The ArchiveLink enabler has an interface that leverages the SAP NetWeaver server's built-in secure communication capabilities to connect to cloud storage. Thus, a relatively lean ArchiveLink-server architecture can be used, residing in the SAP landscape as an SAP ABAP add-on, without the need for any additional infrastructure component (e.g., ArchiveLink for various structured and unstructured content-storage servers, operating systems, databases, security, etc.). This direct connection to cloud storage offers a better implementation than the classic file system-based cloud-connection options, where content is streamed to and from the cloud through an intermediate file system. The result is faster performance and byte/offset based access to the archived content, which can be critical, e.g., for efficient retrieval of archived SAP data and print lists.
Because the ArchiveLink enabler implements the SAP ArchiveLink protocol, all existing applications in the SAP solution that use ArchiveLink for various structured and unstructured content storage can seamlessly use cloud storage for those operations, such as: outbound-document archiving (e.g. SAP billing output), inbound-document archiving (e.g. inbound accounts-payable invoices), SAP print-list archiving, SAP data archiving, SAP data-retention tool (DART) file archiving, and SAP Knowledge Provider (KPro)-based content storage (e.g.
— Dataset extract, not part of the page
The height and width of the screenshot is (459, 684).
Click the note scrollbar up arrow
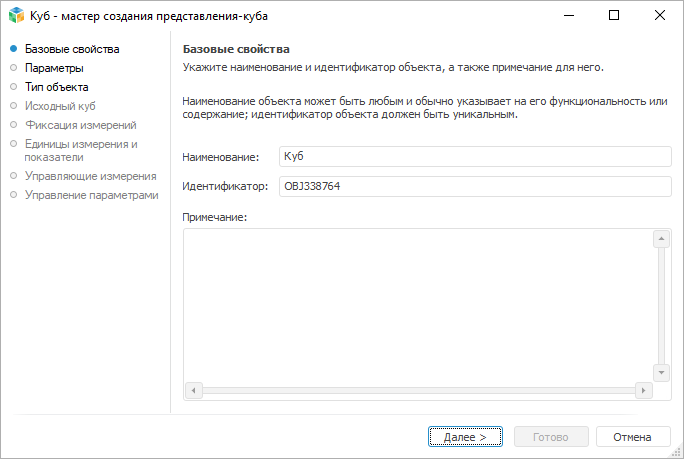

SAP Document-Management System (DMS) and SAPOffice).
In embodiments of the present invention, the SAP file system is not merely mapped to the cloud, but rather, a more unique approach is used, with the following technical characteristics:
First, the SAP NetWeaver ABAP stack's ICM layer is used for implementation of the SAP ArchiveLink protocol. This results in the elimination of any on-premise new infrastructure component for the hosting of the “cloud connector” or need for any OS-level software installation.
Second, a direct cloud connection is made through implementation of signed Representational State Transfer (REST) HTTP calls from within the connector through object-oriented ABAP language. This employs mapping of the ArchiveLink request/response to REST request/response streams within new classes in SAP that are used in certain embodiments of the invention.
Third, custom HTTP request-signing (e.g., based on a secure hash algorithm, such as the MD5/SHA algorithm) ABAP function modules are implemented within SAP, because conventional modules are not sufficient for securing REST requests in accordance with cloud-based storage services.
Fourth, encrypted persistence of the cloud service account keys within SAP is employed.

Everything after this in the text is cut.